The director chooses to have the baby and avoid marriage, bypassing a showy ceremony and refraining from legal ties to her partner.

Gee Min just wants to live with a man she loves and raise their soon-to-be-born child.

The couple, however, faces a turning point when their child is born with birth defects.

The baby boy undergoes a major surgery to rearrange his intestines and the two realize they can’t apply for government subsidies for the surgeries or medical treatments unless they are registered as a legally married couple.

Gee Min must make a decision: Is she going to remain unmarried or will she put an end to her years of struggle to live her own way?

In addition to winning the Ock Rang award, “The Two Lines” led to Gee Min’s reception of the female cineaste of the year award in the short and documentary section at the Female Cineaste of the Year Awards.

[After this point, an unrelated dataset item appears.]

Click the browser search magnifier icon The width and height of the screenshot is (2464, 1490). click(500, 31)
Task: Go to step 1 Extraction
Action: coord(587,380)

“My first intention was to capture the diverse stories of people who live outside the norm as unmarried couples, as well as those within the range of ‘ordinary’ as married couples,” the director told media late last month at a prescreening event.

According to the director, what instilled negative perceptions of marriage was the unhappy marriage of Gee Min’s parents, labor activists who were often absent during Gee Min’s childhood.

This led the director to search for the true definition and implications of marriage. That journey brought her down an unexpected path.

“I got to focus more on my personal side as my child was born [with defects]. I think it made my film even more appealing to a broader range of people,” Gee Min said.

The 81-minute documentary is revealing and enjoyable. Feel-good indie scores are placed in the right moments and the story structure, with zany flashback scenes that are made with paper dolls and side interviews, keeps viewers engaged.

“The Two Lines” was released yesterday at select theaters across the nation.

Two theaters, Indieplus in Nonhyun-dong, southern Seoul, and KU Cinematheque within Konkuk University, eastern Seoul, are currently showing the documentary in Seoul.